* [Activity]: Return, word for word, the line that contains "How do I perform: Expand" and every line after it through the end of the records.

* [Dataset]:
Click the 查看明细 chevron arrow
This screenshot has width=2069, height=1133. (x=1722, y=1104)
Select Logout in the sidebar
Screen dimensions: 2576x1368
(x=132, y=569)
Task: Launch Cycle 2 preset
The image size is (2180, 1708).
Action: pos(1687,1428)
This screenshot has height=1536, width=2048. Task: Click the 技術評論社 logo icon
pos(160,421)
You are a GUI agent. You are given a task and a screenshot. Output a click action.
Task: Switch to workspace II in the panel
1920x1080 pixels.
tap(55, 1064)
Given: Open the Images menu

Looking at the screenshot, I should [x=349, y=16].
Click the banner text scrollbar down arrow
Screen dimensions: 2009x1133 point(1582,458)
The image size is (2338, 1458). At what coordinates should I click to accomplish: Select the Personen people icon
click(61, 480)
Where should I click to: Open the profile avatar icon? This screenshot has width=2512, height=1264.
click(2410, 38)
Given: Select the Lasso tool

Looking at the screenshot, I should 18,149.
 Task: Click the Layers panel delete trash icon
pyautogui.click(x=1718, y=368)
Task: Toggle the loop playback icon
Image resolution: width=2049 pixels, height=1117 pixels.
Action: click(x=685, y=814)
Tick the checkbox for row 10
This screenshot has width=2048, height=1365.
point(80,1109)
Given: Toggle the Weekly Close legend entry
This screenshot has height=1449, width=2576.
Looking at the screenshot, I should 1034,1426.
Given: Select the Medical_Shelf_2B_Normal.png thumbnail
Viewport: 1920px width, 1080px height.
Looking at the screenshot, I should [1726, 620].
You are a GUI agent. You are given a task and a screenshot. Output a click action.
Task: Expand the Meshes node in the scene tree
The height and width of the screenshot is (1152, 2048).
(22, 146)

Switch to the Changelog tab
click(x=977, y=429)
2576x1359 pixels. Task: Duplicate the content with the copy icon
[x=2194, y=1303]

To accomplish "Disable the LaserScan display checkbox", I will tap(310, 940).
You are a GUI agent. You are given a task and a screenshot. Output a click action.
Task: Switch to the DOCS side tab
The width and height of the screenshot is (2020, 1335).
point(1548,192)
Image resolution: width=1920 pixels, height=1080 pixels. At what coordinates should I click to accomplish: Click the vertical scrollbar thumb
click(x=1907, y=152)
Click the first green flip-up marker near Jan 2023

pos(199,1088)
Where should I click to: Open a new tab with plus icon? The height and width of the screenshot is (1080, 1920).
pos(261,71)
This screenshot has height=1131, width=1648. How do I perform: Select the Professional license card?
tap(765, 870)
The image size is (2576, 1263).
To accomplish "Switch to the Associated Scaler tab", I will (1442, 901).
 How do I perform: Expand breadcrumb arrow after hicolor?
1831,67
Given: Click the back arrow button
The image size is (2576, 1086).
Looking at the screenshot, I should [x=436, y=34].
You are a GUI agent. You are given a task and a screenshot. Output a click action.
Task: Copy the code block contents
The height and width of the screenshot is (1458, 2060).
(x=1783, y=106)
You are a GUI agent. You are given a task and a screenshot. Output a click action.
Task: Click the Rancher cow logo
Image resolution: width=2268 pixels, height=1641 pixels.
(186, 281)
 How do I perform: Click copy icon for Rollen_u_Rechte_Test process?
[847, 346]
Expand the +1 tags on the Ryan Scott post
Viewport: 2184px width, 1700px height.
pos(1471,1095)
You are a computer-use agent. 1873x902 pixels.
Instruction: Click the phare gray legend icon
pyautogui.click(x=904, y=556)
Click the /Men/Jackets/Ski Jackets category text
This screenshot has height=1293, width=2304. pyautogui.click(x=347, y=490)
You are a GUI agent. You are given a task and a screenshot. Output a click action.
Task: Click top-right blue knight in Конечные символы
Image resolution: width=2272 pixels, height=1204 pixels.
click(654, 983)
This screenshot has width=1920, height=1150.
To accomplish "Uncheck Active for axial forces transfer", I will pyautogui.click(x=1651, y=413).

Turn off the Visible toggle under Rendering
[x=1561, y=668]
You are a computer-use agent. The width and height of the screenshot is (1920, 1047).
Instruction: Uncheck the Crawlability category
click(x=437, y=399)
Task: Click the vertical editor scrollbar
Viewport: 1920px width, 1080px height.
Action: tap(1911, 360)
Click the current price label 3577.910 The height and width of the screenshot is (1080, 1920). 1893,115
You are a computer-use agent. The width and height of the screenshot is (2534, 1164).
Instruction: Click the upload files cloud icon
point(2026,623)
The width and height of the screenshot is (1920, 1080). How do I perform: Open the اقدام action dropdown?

* [Response]:
 How do I perform: Expand breadcrumb arrow after hicolor?
1831,67
Given: Click the back arrow button
The image size is (2576, 1086).
Looking at the screenshot, I should [x=436, y=34].
You are a GUI agent. You are given a task and a screenshot. Output a click action.
Task: Copy the code block contents
The height and width of the screenshot is (1458, 2060).
(x=1783, y=106)
You are a GUI agent. You are given a task and a screenshot. Output a click action.
Task: Click the Rancher cow logo
Image resolution: width=2268 pixels, height=1641 pixels.
(186, 281)
 How do I perform: Click copy icon for Rollen_u_Rechte_Test process?
[847, 346]
Expand the +1 tags on the Ryan Scott post
Viewport: 2184px width, 1700px height.
pos(1471,1095)
You are a computer-use agent. 1873x902 pixels.
Instruction: Click the phare gray legend icon
pyautogui.click(x=904, y=556)
Click the /Men/Jackets/Ski Jackets category text
This screenshot has height=1293, width=2304. pyautogui.click(x=347, y=490)
You are a GUI agent. You are given a task and a screenshot. Output a click action.
Task: Click top-right blue knight in Конечные символы
Image resolution: width=2272 pixels, height=1204 pixels.
click(654, 983)
This screenshot has width=1920, height=1150.
To accomplish "Uncheck Active for axial forces transfer", I will pyautogui.click(x=1651, y=413).

Turn off the Visible toggle under Rendering
[x=1561, y=668]
You are a computer-use agent. The width and height of the screenshot is (1920, 1047).
Instruction: Uncheck the Crawlability category
click(x=437, y=399)
Task: Click the vertical editor scrollbar
Viewport: 1920px width, 1080px height.
Action: tap(1911, 360)
Click the current price label 3577.910 The height and width of the screenshot is (1080, 1920). 1893,115
You are a computer-use agent. The width and height of the screenshot is (2534, 1164).
Instruction: Click the upload files cloud icon
point(2026,623)
The width and height of the screenshot is (1920, 1080). How do I perform: Open the اقدام action dropdown?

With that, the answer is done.